Eine authentische Komponente des „Systems Kohl" wird kaum angemessen oder oftmals nicht gewürdigt. Sie stellt der frühere Schatzmeister und routinierte Finanzier der CDU, Walther Leisler Kiep, heraus, indem er bekannte, dass er auf Grund seiner genuinen Einblicke in die „Methoden der Unionsparteien" sich „an die Cosa Nostra" erinnert wisse (Goetz, Neumann; Schröm: „Allein gegen Kohl, Kiep & Co.", Links Verlag, 2. Auflage 2000, Seite 167). Diese ohnehin schon horrende Bewertung präzisiert und übertrifft noch der frühere Redenschreiber des Bundespräsidenten Richard von. Weizsäcker, der CDUAbgeordnete Friedbert Pflüger, mit seiner schockierten Feststellung, die Mafia unterscheide sich dadurch vom illegalen Finanzierungssystem der Union, dass sie sich wohl kaum erdreistet hätte, „jüdische Vermächtnisse als Grund für ihren Reichtum zu nennen" (Pflüger, „Ehrenwort. Das System Kohl...", DVA 2000, Seite 95). Daraus folgere ich: Die Schwarzgeldaffäre Kohls ist deutlich unter dem „moralischen Niveau" des organisierten Verbrechens angesiedelt.
Unbestreitbar ist, dass weder Kiep noch Pflüger dem damaligen Bundeskanzler Helmut Kohl während seiner 16-jährigen Amtszeit täglich stundenlang „über die Schulter geschaut" und seine Aktivitäten lückenlos kontrolliert hätten. Beider authentische Kenntnisse der Tathandlungen Kohls müssen begrenzt heißen. Da Kiep und Pflüger jedoch allein schon wegen ihres eingeschränkten Informationsstandes sich zu ihren verheerenden Beurteilungen der Parteispendenaffäre und ihrer Verantwortlichen autorisiert wissen, kann der kritische Zeitzeuge sowohl Qualität als auch Quantität der Machenschaften Kohls - entsprechend weit über den Rahmen der Bewertungen beider Unionsmitglieder hinaus - realistisch dimensionieren.
Hilfreich vermag sich der Bürger dafür an den Feststellungen orientieren, die ein Genie im Sammeln und Einsetzen solcher „Erkenntnisse" äußerte: der frühere Chef der amerikanischen Bundespolizei FBI, Edgar Hoover. Dieser trug vor, er habe so viel Nachrichtenmaterial über Präsident John F. Kennedy angehäuft, dass er damit drei Präsidenten stürzen könnte.
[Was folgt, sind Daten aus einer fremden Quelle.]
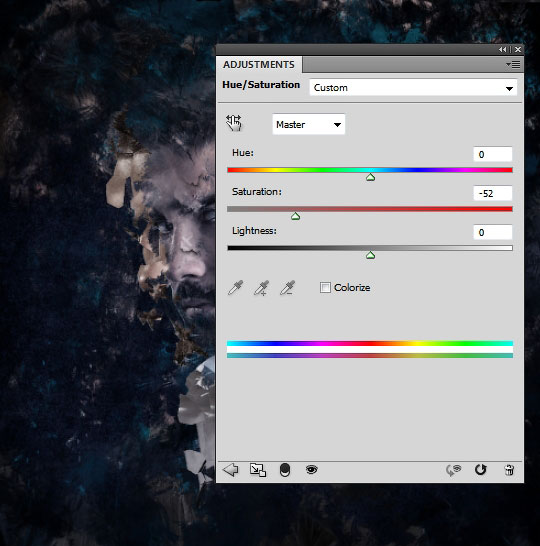Enable the Colorize checkbox

tap(325, 288)
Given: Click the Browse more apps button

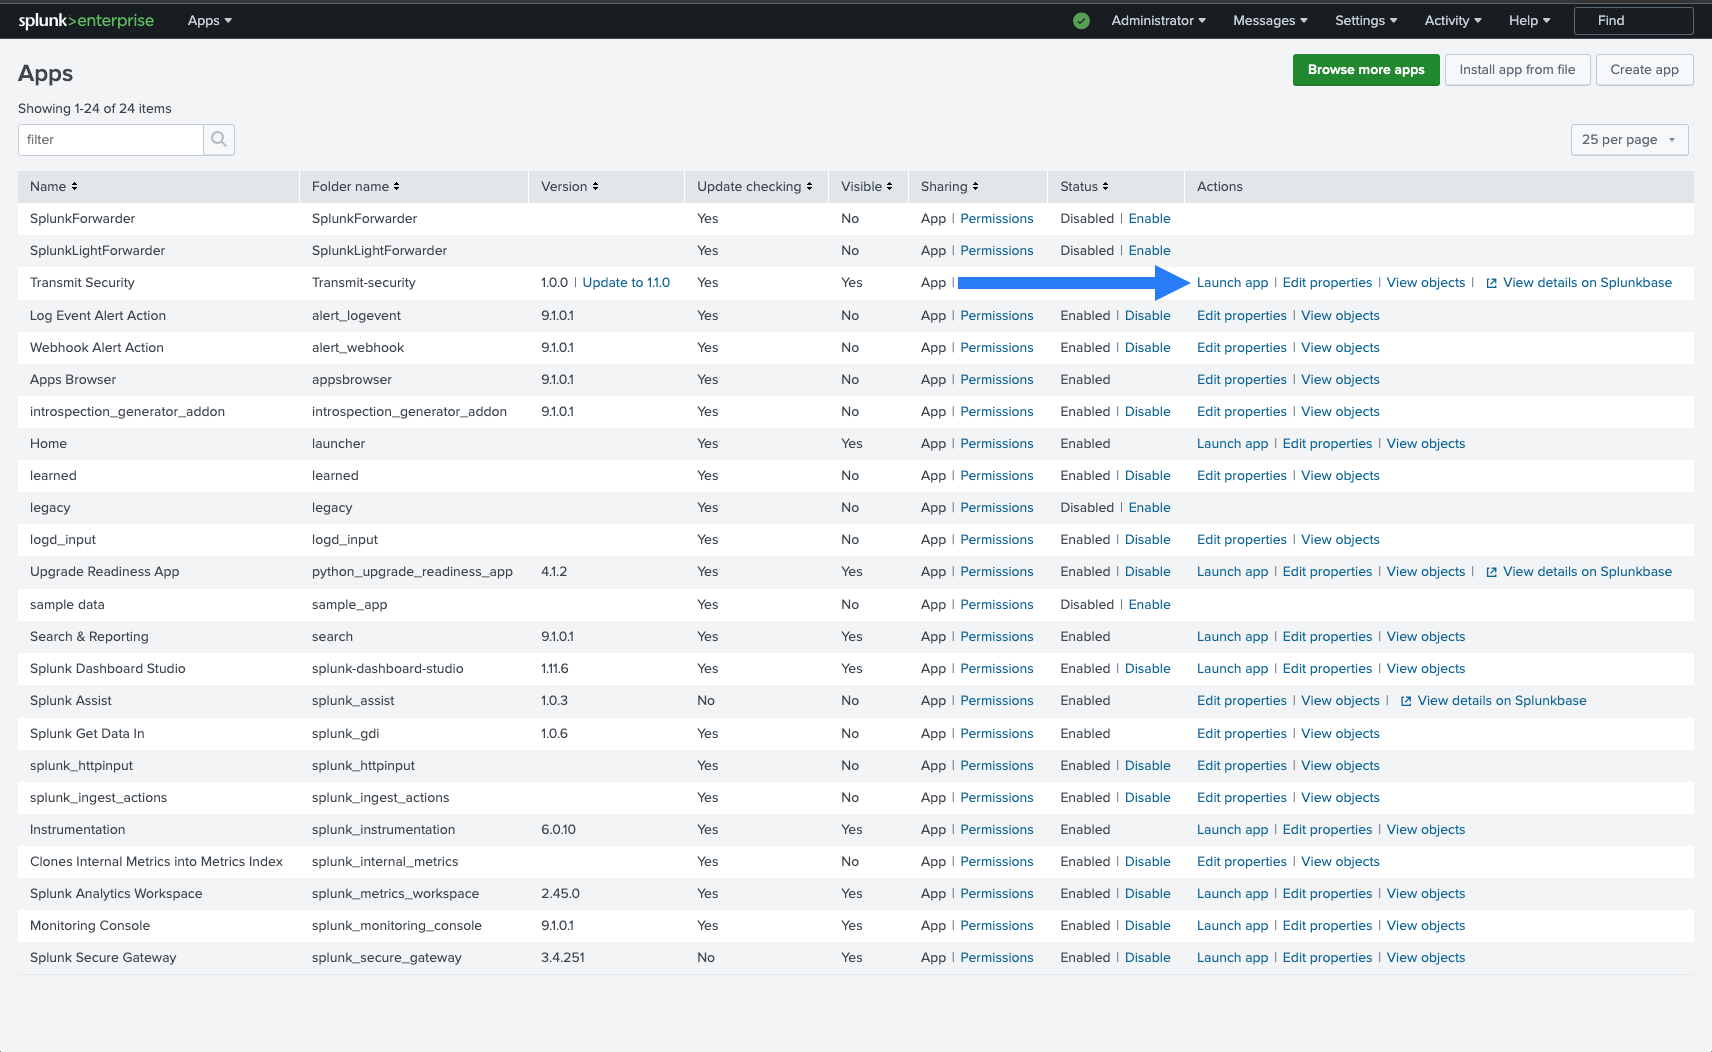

Vergleichbar erklärte eine Schlüsselfigur in der Elf-Aquitaine-Korruption, der ehemalige Direktor des französischen Staatsunternehmens, Alfred Sirven: Mit seinem Wissen könne er die Republik „zwanzig Mal in die Luft sprengen". Nicht unähnlich lautet das gemeinsame Urteil von Willy Brandt und dem damals (1992) amtierenden Bundeskanzler Kohl über das Informationspotenzial in den Stasi-Akten: Gelangten daraus Einzelheiten an die Öffentlichkeit, könne das sich wie eine „brisante Sprengbombe" auswirken, „deren Detonation die Grundfesten des Staates erschüttere":
Um derartige Katastrophen von vornherein auszuschließen, ist das Transparenzgebot des Grundgesetzes umfassend auszuweiten, sodass dem Bürger kritische Souveränisierung ermöglicht und authentische Information über das tatsächliche Regierungshandeln oder Herrschaftswissen zugänglich gemacht wird. Dann ist Aktenvernichtung sinnlos und Aufklärungsarbeit von Untersuchungsausschüssen in kürzester Zeit erfolgreich.